#### Testo:
· · · ·

I dischi da venticinquesima ora, quei dischi che ascolti quando il tempo, invece di esaurirsi, lascia intravedere uno spiraglio. Sono dischi sospesi, che non trovano posto nella frenesia del giorno né nel silenzio della notte; musiche fuori asse rispetto al già ascoltato, che non esigono nulla se non la tua presenza. Essi costituiscono la colonna sonora di ciò che accade quando apparentemente non succede nulla, eppure è proprio lì che avviene tutto. Dawn Dance, opera di Steve Eliovson e Collin Walcott, è proprio un disco da venticinquesima ora, se non il disco per eccellenza. Un album intimamente legato alle vicende dei due autori, destinati – come vedremo – a non esibirsi mai su palcoscenici altisonanti, con un sipario calato troppo presto e che non si riaprirà più.
Steve Eliovson nasce nel 1954 in Sudafrica, in un contesto oppresso dall’apartheid. Appassionato di chitarra, si trasferirà agli inizi degli anni ’70 a New York, dove aprirà un laboratorio-negozio dedicato alla vendita di chitarre e accessori correlati. Rientrato in patria nel 1978, deciderà di fare il salto verso una carriera di musicista a tempo pieno. L’idea musicale di Eliovson si colloca in quella corrente di molti artisti dell’epoca, che fusero sonorità orientali e occidentali, tanto che egli decise di inviare un demo alla sede della ECM a Monaco di Baviera. Il demo riscosse un tale successo che i dirigenti dell’etichetta misero subito sotto contratto Eliovson e, per sviluppare adeguatamente le sue idee, lo affiancarono a Collin Walcott.
Walcott, già allievo di Ravi Shankar e Vasant Rai, si rivelò la figura chiave per esaltare l’arte chitarristica di Eliovson. Eccellente sia nelle tabla che al sitar, fu incaricato di fornire la parte ritmica all’album. In seguito, Walcott diventerà uno dei membri fondatori degli Oregon, una delle prime band a creare un ponte sonoro tra oriente e occidente. All’epoca, però, vantava collaborazioni di grande prestigio: partecipò a On The Corner accanto a Miles Davis, e lavorò anche con Don Cherry e Meredith Monk. Ma ciò che ascoltiamo in Dawn Dance va ben oltre ogni possibile collaborazione con nomi celebrati; non è un’esagerazione affermare che, tra tutti i dischi pubblicati da Walcott, questo sia uno dei migliori.
L’album è composto da dieci brani, preziosi come diamanti: sette sono opera di Eliovson, due sono il frutto di una collaborazione con Walcott, e un brano è interamente opera di quest’ultimo. È difficile descrivere questo album, poiché ogni parola rischia di sembrare banale di fronte a tanta meraviglia. Si tratta di un album che emana una malinconia tenera, senza la nota amara che spesso l’accompagna, dove Eliovson compie il miracolo di far emergere un lirismo che non viene soffocato dalla tecnica della sua chitarra, mentre Walcott ricama con maestria sulle tabla. L’itinerario sonoro va da brani solari come Africa – un perfetto connubio di etnicità e mescolanza sonora – a pezzi più eterei come Memories ed Eternity, con il primo eseguito in solitaria da Eliovson.

· · · ·

#### Informazioni mostrate:
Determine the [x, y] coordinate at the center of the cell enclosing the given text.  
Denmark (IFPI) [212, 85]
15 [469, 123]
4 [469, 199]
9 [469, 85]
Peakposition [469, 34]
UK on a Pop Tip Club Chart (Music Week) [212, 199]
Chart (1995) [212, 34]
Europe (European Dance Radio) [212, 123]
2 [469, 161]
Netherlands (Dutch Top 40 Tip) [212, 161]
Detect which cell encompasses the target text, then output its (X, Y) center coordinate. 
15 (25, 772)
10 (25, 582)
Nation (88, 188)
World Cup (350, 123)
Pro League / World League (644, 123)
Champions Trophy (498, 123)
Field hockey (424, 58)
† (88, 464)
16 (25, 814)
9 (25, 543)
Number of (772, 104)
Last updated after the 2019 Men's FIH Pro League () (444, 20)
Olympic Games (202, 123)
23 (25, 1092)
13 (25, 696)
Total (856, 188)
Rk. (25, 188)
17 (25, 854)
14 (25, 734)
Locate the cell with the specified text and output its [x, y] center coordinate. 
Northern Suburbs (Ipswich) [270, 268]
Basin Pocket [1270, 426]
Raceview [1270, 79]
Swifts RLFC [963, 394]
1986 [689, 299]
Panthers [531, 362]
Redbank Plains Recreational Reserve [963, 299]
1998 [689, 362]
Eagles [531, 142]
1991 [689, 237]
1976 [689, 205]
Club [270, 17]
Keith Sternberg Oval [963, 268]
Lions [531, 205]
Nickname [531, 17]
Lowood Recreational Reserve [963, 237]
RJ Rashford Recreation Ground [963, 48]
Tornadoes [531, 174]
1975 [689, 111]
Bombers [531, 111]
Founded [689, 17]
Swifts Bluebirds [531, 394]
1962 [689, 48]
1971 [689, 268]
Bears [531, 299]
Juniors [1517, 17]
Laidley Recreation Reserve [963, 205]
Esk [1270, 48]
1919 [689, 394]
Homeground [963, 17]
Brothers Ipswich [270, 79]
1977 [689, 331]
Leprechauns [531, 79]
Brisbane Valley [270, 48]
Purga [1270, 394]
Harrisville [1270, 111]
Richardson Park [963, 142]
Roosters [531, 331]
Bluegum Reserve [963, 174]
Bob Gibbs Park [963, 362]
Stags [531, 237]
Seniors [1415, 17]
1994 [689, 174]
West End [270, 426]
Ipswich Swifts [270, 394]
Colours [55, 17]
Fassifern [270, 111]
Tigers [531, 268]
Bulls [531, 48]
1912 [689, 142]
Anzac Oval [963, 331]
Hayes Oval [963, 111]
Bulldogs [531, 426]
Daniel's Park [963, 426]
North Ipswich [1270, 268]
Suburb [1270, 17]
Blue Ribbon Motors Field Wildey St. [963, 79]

· · · ·

#### Descrizione esercizio:
Secondo il testo su Dawn Dance, in quale città si trovava la sede della ECM a cui Eliovson inviò il suo demo?

#### Compito svolto:
A Monaco di Baviera.